For this scenario the only thing to have into account is to agree on the naming convention for the file. As it was explained before, files are registered in the system based on a naming convention that must match a regular expression (regex), which is stored in the Entity metadata. If the regex does not match, the IngestFromLandingPipeline will fail upon execution. Once the regex has been agreed, the system is good to go to load files into the Data Storage Unit.

Using Sidra API to push files to the landing zone

Sidra API requires requests to be authenticated, the section How to use Sidra API explains how to create an authenticated requests. For the rest of the document, it is going to be supposed that Sidra API is deployed in the following URL:

1
https://core-mycompany-dev-wst-api.azurewebsites.net

In order to upload a file to the landing zone, the steps below must be followed:

Step 1. Get SAS token to the Azure Storage

Request

1
GET https://core-mycompany-dev-wst-api.azurewebsites.net/api/datalake/landingzones/tokens?assetname=example_20190101.csv&api-version=1.0

The response will be an Azure Storage SAS token that could be used to upload the file.

Response

1
2
3
[
  "SAS token"
]

Step 2. Upload the file into the Azure Storage using the SAS token provided

Once the file has been uploaded to the storage, the pipelines will be automatically executed in Data Factory to ingest the data into the Data Storage Unit.

At this stage, the DataFactory instance can be checked to verify that the IngestFromLanding pipeline is running.

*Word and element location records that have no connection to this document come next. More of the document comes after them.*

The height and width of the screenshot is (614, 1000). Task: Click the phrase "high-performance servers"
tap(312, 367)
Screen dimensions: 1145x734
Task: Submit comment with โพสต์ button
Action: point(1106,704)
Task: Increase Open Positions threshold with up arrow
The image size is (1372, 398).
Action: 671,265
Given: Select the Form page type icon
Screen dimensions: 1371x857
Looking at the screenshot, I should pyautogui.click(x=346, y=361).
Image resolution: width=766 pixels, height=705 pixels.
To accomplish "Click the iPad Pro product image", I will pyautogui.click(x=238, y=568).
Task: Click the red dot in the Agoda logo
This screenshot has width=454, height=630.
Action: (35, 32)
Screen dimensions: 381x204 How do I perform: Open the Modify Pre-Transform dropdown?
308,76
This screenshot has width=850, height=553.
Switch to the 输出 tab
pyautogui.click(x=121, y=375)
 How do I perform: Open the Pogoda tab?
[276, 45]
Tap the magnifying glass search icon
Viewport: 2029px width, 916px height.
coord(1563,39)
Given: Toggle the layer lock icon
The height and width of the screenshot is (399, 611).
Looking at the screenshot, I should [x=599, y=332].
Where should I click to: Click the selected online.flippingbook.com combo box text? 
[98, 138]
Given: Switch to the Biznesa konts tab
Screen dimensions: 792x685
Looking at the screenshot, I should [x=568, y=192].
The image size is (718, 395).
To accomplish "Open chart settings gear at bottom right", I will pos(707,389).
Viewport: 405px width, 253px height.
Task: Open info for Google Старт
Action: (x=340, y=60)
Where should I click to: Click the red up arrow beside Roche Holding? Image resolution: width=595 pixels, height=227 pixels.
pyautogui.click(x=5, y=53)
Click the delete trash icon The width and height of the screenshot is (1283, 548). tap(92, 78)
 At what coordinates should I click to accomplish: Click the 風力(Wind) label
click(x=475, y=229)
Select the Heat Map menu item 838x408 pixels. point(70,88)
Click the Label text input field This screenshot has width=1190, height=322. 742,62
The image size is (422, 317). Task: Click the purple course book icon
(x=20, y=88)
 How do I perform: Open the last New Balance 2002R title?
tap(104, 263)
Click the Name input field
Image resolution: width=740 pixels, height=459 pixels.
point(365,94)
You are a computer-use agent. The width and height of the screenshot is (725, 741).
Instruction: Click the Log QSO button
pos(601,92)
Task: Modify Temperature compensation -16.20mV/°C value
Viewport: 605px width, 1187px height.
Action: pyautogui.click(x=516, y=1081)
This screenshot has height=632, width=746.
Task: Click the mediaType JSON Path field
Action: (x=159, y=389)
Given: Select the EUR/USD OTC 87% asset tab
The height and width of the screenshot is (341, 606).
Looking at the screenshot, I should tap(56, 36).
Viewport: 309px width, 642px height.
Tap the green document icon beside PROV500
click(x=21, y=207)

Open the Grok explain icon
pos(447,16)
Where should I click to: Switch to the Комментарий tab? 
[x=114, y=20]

Method 3: Using the Sidra API to do ingest Assets from an external side

This method skips steps 1, 2 and 3 from the generic flow. The IngestFromLanding pipeline copies the file from the landing zone to the Azure Storage of the Data Storage Unit and then requests the Sidra API to proceed with the file registration. In this third approach all those actions are executed from an external side. In this case a third party component -meaning a software outside of the Sidra platform- copies the file to the Azure Storage and then requests Sidra API to register the file.

Even if this option is available, it is highly recommended to use the other two previous methods unless there is some important restriction.